The bootstrap is commonly used to estimate statistics when theory fails. We have already seen the bootstrap for estimating confidence bounds for convergence in the Monte Carlo integration.

In [1]:

# For example, what is the 95% confidence interval for
# the 10th percentile of this data set if you didn't know how it was generated?

x = np.concatenate([np.random.exponential(size=200), np.random.normal(size=100)])
plt.hist(x, 25, histtype='step', linewidth=1)
pass

_images/15B_ResamplingAndSimulation_20_0.png

In [7]:

n = len(x)
reps = 10000
xb = np.random.choice(x, (n, reps))
mb = np.percentile(xb, 10, axis=0)
mb.sort()

lower, upper = np.percentile(mb, [2.5, 97.5])
sns.kdeplot(mb)
for v in (lower, upper):
    plt.axvline(v, color='red')

_images/15B_ResamplingAndSimulation_21_0.png

Bootstrap example for Monte Carlo integration¶

In [17]:

def f(x):
    return x * np.cos(71*x) + np.sin(13*x)

In [18]:

x = np.linspace(0, 1, 100)
plt.plot(x, f(x))
pass

_images/15B_ResamplingAndSimulation_24_0.png

In [19]:

# data sample for integration
n = 100
x = f(np.random.random(n))

In [20]:

# bootstrap MC integration
reps = 1000
xb = np.random.choice(x, (n, reps), replace=True)
yb = 1/np.arange(1, n+1)[:, None] * np.cumsum(xb, axis=0)
upper, lower = np.percentile(yb, [2.5, 97.5], axis=1)

In [21]:

plt.plot(np.arange(1, n+1)[:, None], yb, c='grey', alpha=0.02)
plt.plot(np.arange(1, n+1), yb[:, 0], c='red', linewidth=1)
plt.plot(np.arange(1, n+1), upper, 'b', np.arange(1, n+1), lower, 'b')
pass

_images/15B_ResamplingAndSimulation_27_0.png

Permutation resampling¶

For flexible hypothesis testing¶

Suppose you have 2 data sets from unknown distribution and you want to test if some arbitrary statistic (e.g 7th percentile) is the same in the 2 data sets - what can you do?

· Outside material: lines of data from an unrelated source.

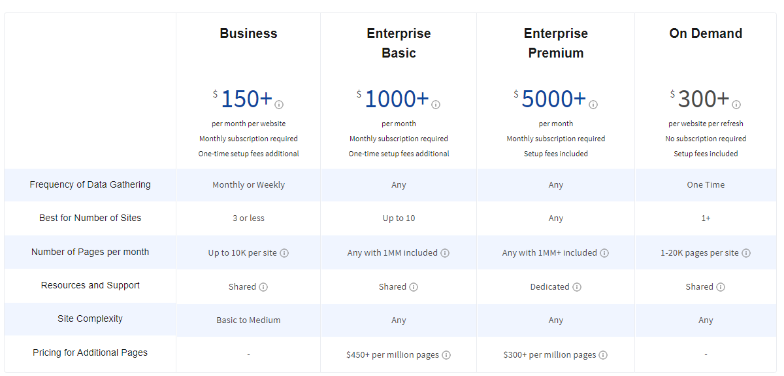Click info icon next to 'Any with 1MM included'
Screen dimensions: 784x376
click(x=445, y=253)
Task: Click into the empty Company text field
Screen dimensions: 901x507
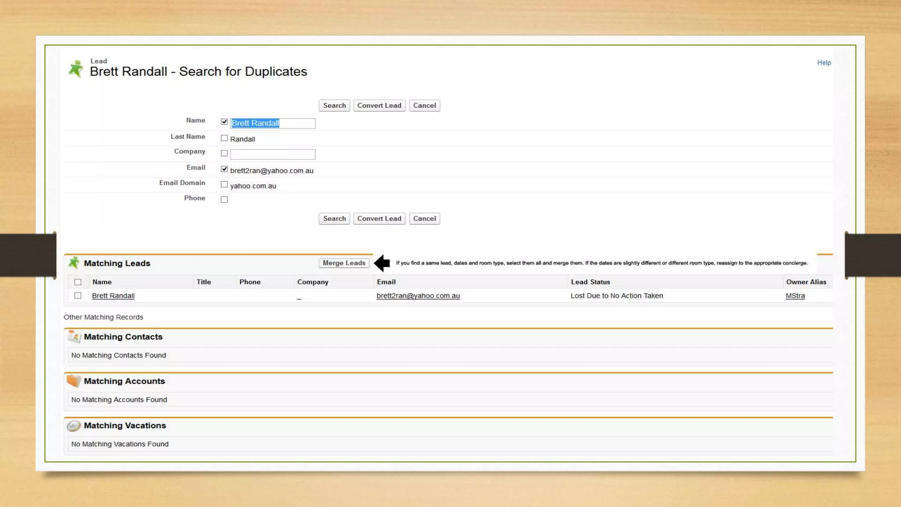Action: 272,154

An appropriate test statistic is the difference between the 7th percentile, and if we knew the null distribution of this statistic, we could test for the null hypothesis that the statistic = 0. Permuting the labels of the 2 data sets allows us to create the empirical null distribution.

Create two data sets for comparison¶

In [9]:

x = np.r_[np.random.exponential(size=200),
          np.random.normal(0, 1, size=100)]
y = np.r_[np.random.exponential(size=250),
          np.random.normal(0, 1, size=50)]

Generate permutations of labels for 10,000 comparisons¶

In [10]:

n1, n2 = map(len, (x, y))
reps = 10000

data = np.r_[x, y]
ps = np.array([np.random.permutation(n1+n2) for i in range(reps)])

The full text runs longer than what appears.